Menteri Keuangan (Menkeu), Sri Mulyani Indrawati, menegaskan bahwa keterlibatan lintas pemangku kepentingan ini seiring dengan arahan Presiden Joko Widodo (Jokowi), untuk tetap memperhatikan akuntabilitas dalam tiap pengambilan kebijakan penanganan pandemi Covid-19.

“Penyusunan kebijakan penanganan pandemi selalu memperhatikan aspek akuntabilitas karena nantinya semua uang negara yang digunakan akan diaudit BPK. Pemerintah juga selalu transparan dengan merekam semua kegiatan rapat penanganan pandemi, termasuk yang digelar secara virtual.

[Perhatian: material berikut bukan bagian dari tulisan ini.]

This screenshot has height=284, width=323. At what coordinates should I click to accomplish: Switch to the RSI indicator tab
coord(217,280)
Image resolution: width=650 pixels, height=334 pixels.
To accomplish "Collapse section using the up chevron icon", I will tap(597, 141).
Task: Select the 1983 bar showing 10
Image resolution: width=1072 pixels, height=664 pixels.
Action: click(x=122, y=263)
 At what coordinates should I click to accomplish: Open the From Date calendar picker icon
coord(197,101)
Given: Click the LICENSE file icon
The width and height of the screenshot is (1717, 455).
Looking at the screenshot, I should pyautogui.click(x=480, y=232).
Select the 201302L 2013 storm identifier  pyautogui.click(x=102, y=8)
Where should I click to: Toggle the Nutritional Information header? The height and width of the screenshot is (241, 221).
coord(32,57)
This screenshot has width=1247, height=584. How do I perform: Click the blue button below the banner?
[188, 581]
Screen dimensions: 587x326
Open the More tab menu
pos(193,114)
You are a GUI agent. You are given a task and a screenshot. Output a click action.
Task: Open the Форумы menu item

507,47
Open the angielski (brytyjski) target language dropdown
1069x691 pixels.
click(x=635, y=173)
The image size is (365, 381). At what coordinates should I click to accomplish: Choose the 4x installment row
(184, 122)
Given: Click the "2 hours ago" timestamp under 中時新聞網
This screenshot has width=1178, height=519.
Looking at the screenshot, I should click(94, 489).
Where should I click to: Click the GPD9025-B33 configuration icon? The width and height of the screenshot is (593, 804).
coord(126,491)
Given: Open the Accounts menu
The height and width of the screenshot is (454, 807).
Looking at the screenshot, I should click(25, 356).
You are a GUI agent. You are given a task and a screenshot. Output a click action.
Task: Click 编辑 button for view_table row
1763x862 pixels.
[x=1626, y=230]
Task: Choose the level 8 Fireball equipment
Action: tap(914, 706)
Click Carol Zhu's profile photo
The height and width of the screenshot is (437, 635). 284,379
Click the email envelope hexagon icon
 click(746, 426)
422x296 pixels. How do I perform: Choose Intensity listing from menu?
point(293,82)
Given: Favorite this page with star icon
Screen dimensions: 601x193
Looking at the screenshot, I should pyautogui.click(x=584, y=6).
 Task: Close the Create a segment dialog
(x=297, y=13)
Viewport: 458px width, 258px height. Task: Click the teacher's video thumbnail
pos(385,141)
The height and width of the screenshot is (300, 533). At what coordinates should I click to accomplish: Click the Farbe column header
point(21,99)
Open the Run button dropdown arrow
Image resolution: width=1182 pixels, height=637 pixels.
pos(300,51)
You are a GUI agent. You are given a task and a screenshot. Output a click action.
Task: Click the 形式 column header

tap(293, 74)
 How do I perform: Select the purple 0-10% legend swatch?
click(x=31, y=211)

Dengan demikian, BPK bisa menilai tidak ada niat jahat untuk menyelewengkan uang negara,” kata Sri Mulyani di Jakarta, Sabtu (27/6/2020).

Kebijakan harus dirumuskan dengan ditata secara hukum sebagai landasan yang kuat, karenanya kebijakan yang disusun dan dilaksanakan pemerintah untuk melakukan penanganan terhadap pandemi Covid-19 merupakan hasil pemikiran bersama. Tidak hanya aparat penegak hukum, lembaga seperti BPK dan KPK juga diikutsertakan. “BPKP juga mulai masuk, sehingga ini kerja keroyokan bersama,” ujarnya.

Menkeu berharap, keputusan untuk membuat kebijakan secara cepat tidak berdampak negatif pada akuntabilitas pemerintah di mata BPK. “Ketika diaudit BPK, mudah-mudahan nggak ditanya, mana naskah akademiknya. Kami nggak ada, karena situasinya luar biasa cepat, meskipun kita tetap coba berhati-hati,” tuturnya.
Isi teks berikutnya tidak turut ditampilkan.